AMD focused hard on performance with this rev, not only getting to 1 teraflops of single precision performance and an 8 gigaflops per watt metric, but also outstripping the T10P by a factor of two in double precision performance. Combine this platform with AMD’s commitment to making it easier for everybody to get those performance levels, and HPC users have a powerful option for bringing accelerated computing to an application near them.
Its friendly FLOPS per watt metric comes with some tradeoffs: the 9250 only sports 1 GB of GDDR3 RAM, four times less than NVIDIA’s T10P, and half that on the original 9170. But unlike its competitor, the 9250 can handle an impressive 200 gigaflops in 64-bit computations, double the 9170’s 100 gigaflops double precision FP performance. The new FireStream 9250 is scheduled to be available in the third quarter of this year. And with a $999 list price, it’s substantially cheaper than the 9170 at $1,999.
While the timing of the announcement is clearly aimed at drawing interest from the HPC community, AMD is also focused on making this power available to a broader audience. The company is emphasizing steps aimed at making GPGPUs easier to program, and at making applications portable among different accelerators.

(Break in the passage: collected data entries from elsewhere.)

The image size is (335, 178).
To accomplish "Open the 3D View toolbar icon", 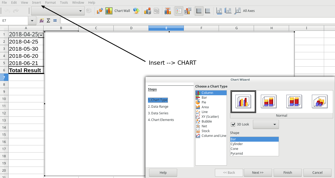I will tap(136, 11).

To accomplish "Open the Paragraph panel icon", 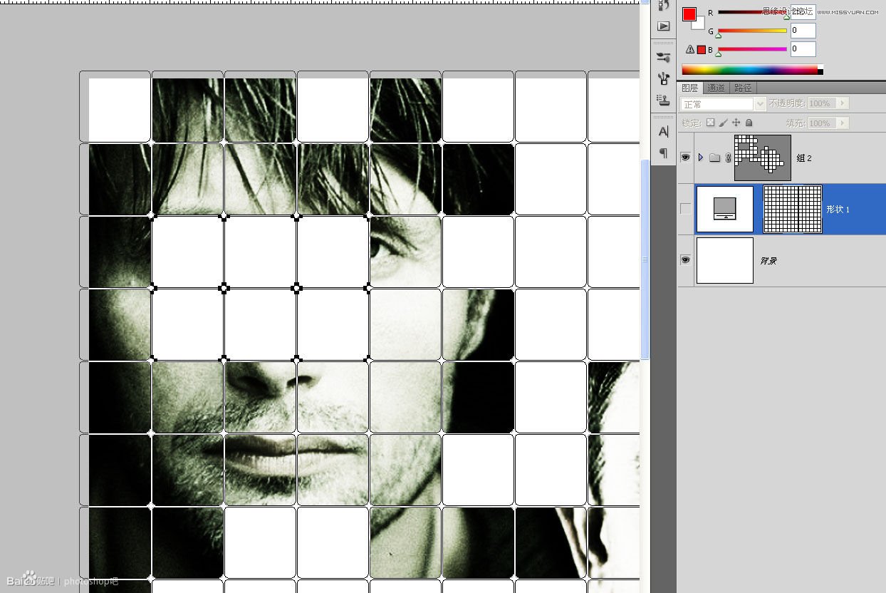I will click(x=663, y=153).
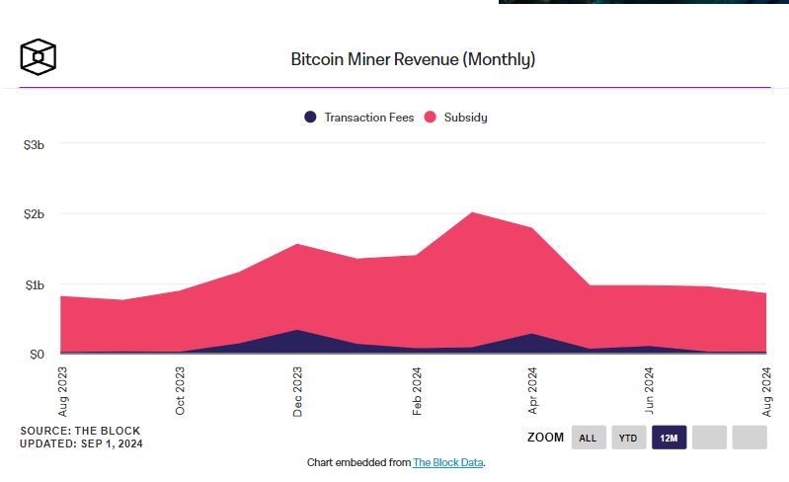The width and height of the screenshot is (789, 482).
Task: Select the YTD zoom range
Action: coord(628,438)
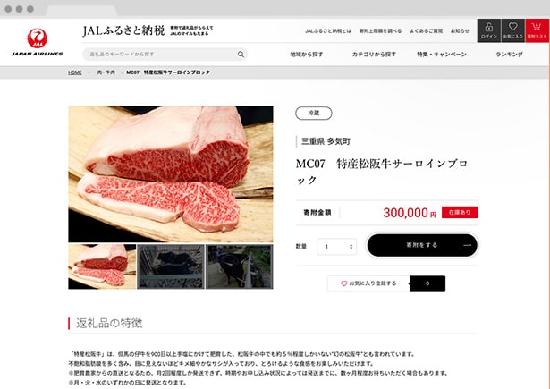Select the sirloin meat thumbnail image

pyautogui.click(x=102, y=266)
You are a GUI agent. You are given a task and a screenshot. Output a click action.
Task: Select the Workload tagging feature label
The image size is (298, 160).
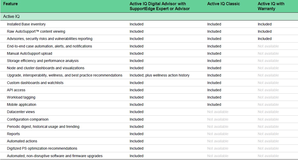pyautogui.click(x=21, y=97)
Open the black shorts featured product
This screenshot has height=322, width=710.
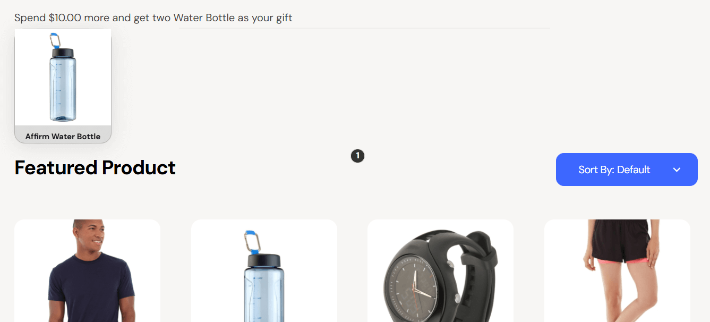coord(617,271)
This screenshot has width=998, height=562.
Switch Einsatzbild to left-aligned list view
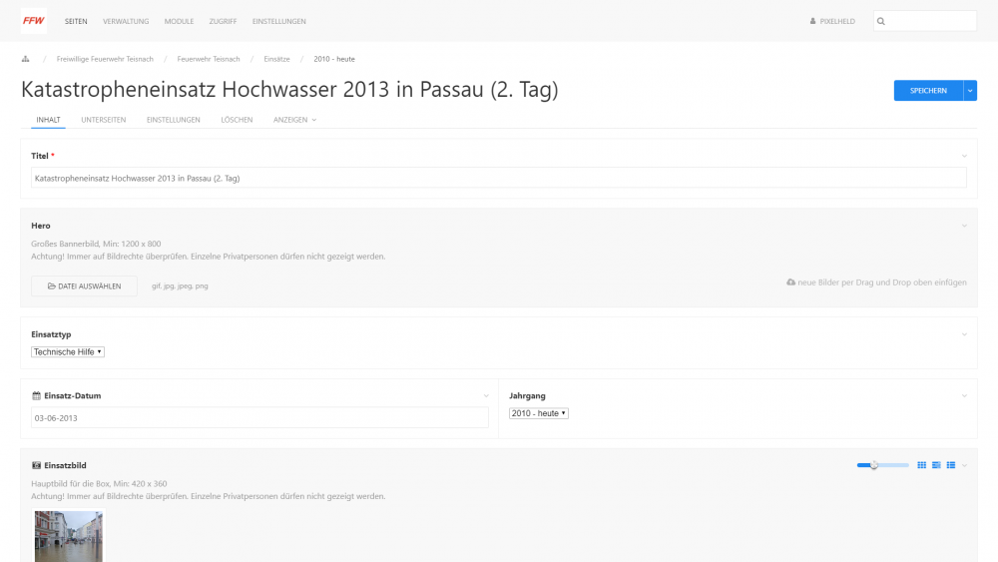pyautogui.click(x=936, y=465)
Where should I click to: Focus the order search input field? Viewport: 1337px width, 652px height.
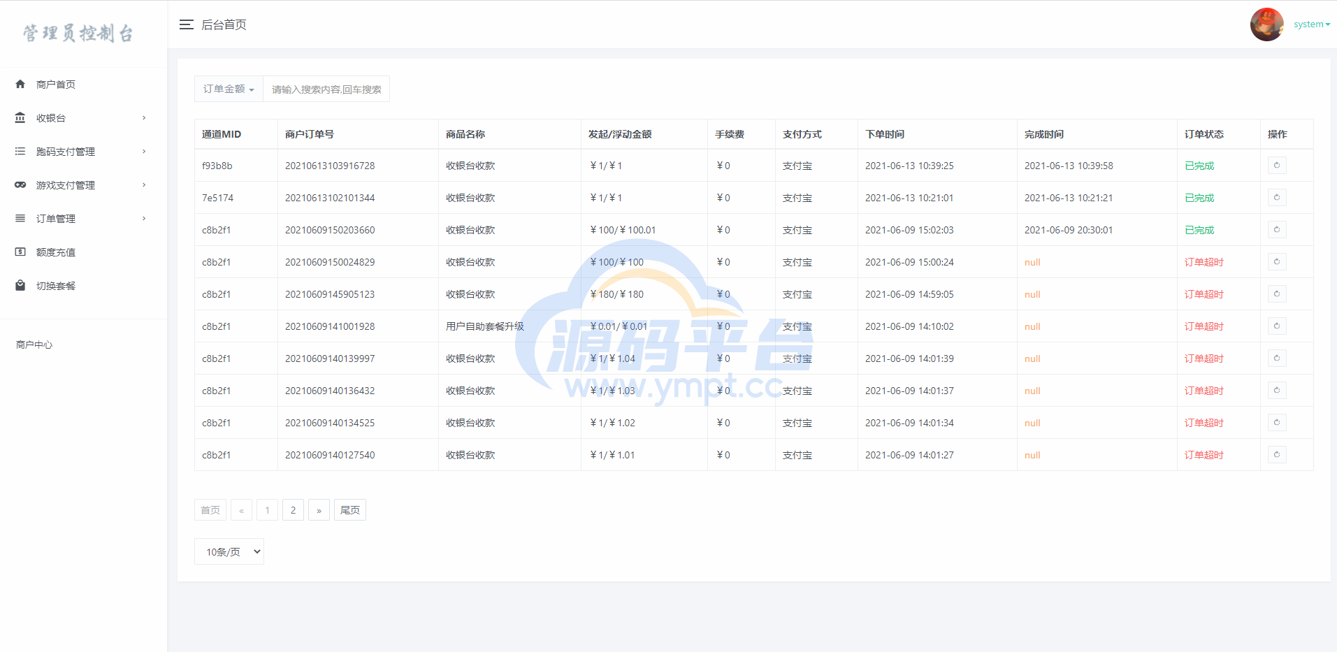pos(326,89)
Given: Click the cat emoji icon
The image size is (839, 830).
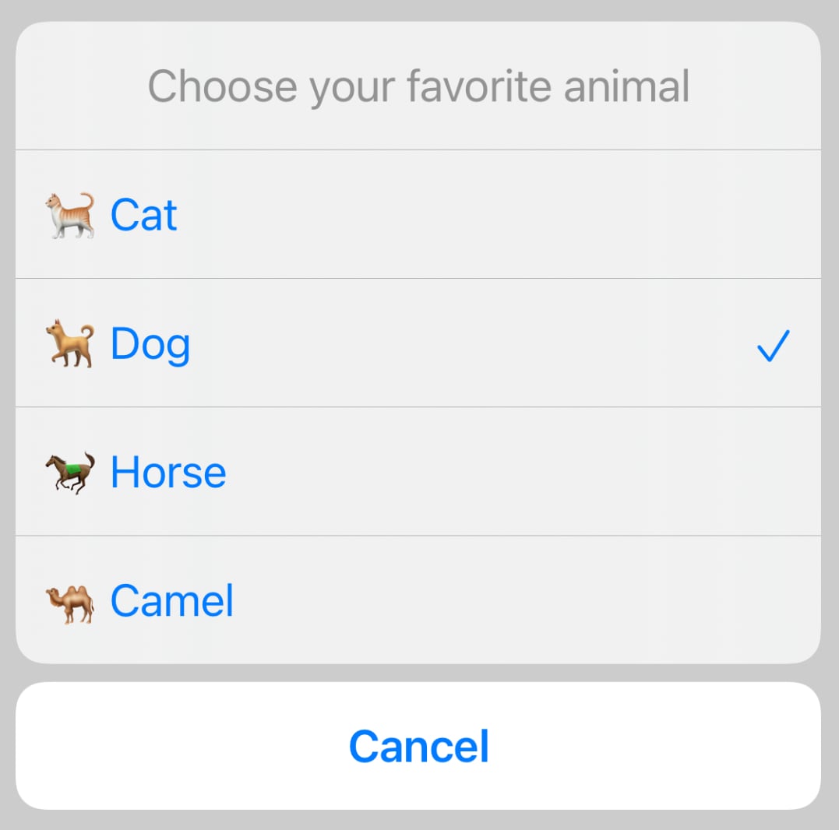Looking at the screenshot, I should coord(69,215).
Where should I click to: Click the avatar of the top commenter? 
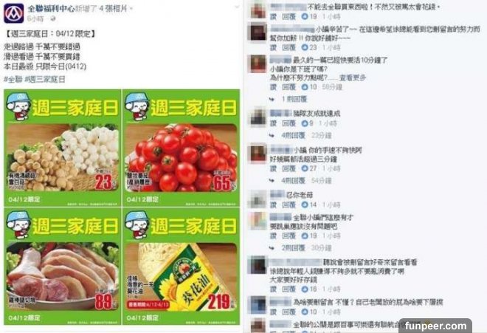click(258, 10)

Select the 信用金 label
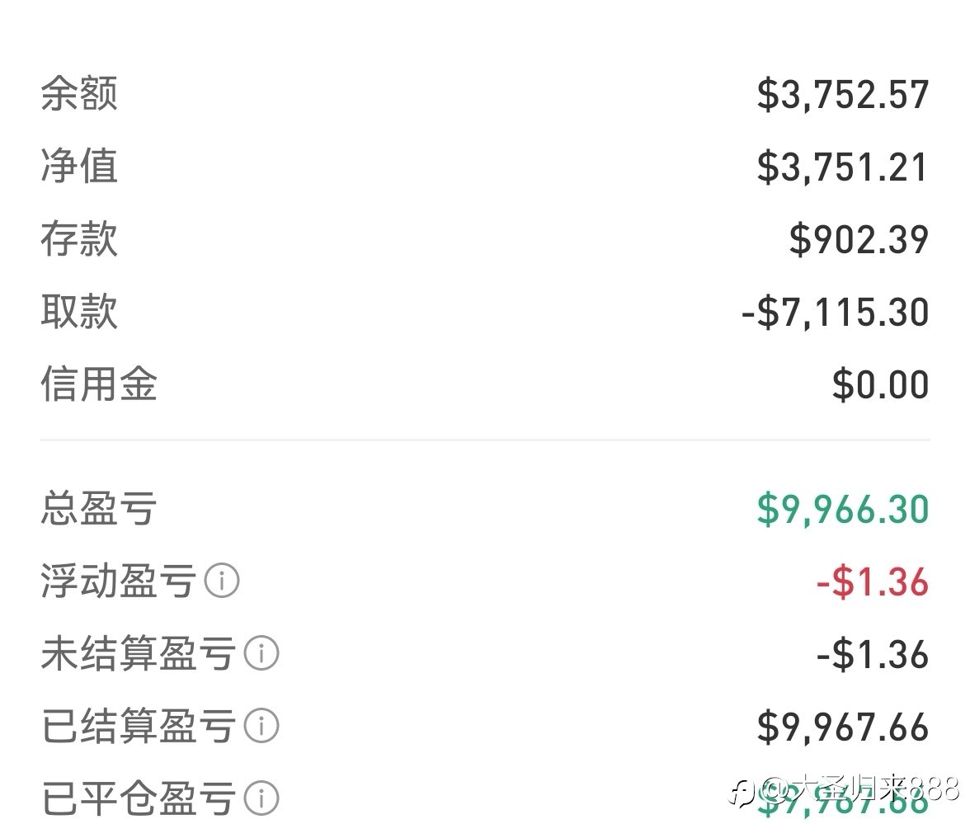click(x=98, y=384)
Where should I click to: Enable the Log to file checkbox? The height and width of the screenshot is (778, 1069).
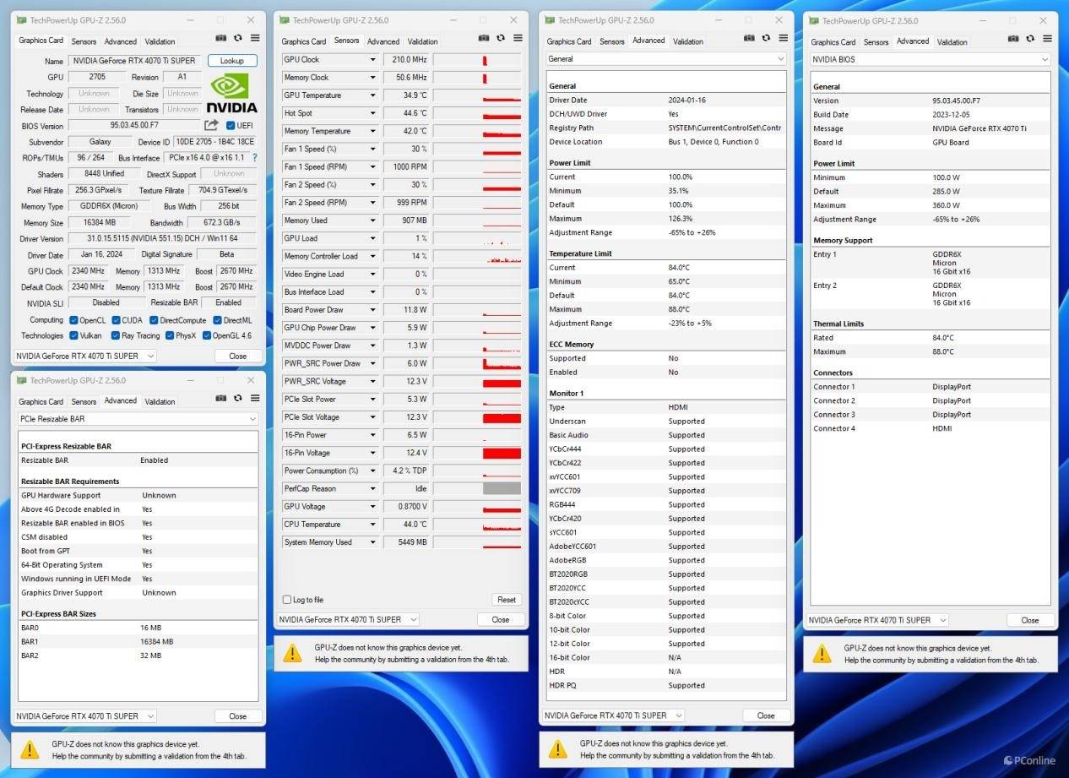coord(287,600)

Last week, AMD announced partnerships with parallel tools providers Rogue Wave and RapidMind in an attempt to expand access to its hardware. The RapidMind partnership in particular is interesting in the context of this announcement since it announced support by RapidMind’s Multi-Core Development Platform for the FireStream 9170 — and one assumes that the 9250 can’t be far behind. RapidMind’s development tools allow one code base to be targeted at multicore processors, GPGPUs, and the Cell B/E without changing the code.
In a statement released with that announcement, Patricia Harrell, AMD’s director of Stream Computing, said “AMD Stream embraces an open-systems approach to the GPU and is pleased to be working with RapidMind as we grow our ecosystem of software and service provider partners. RapidMind’s Multi-Core Development Platform gives our customers a unique advantage for harnessing the compute capacity of the AMD FireStream 9170 as well as multi-core CPUs.”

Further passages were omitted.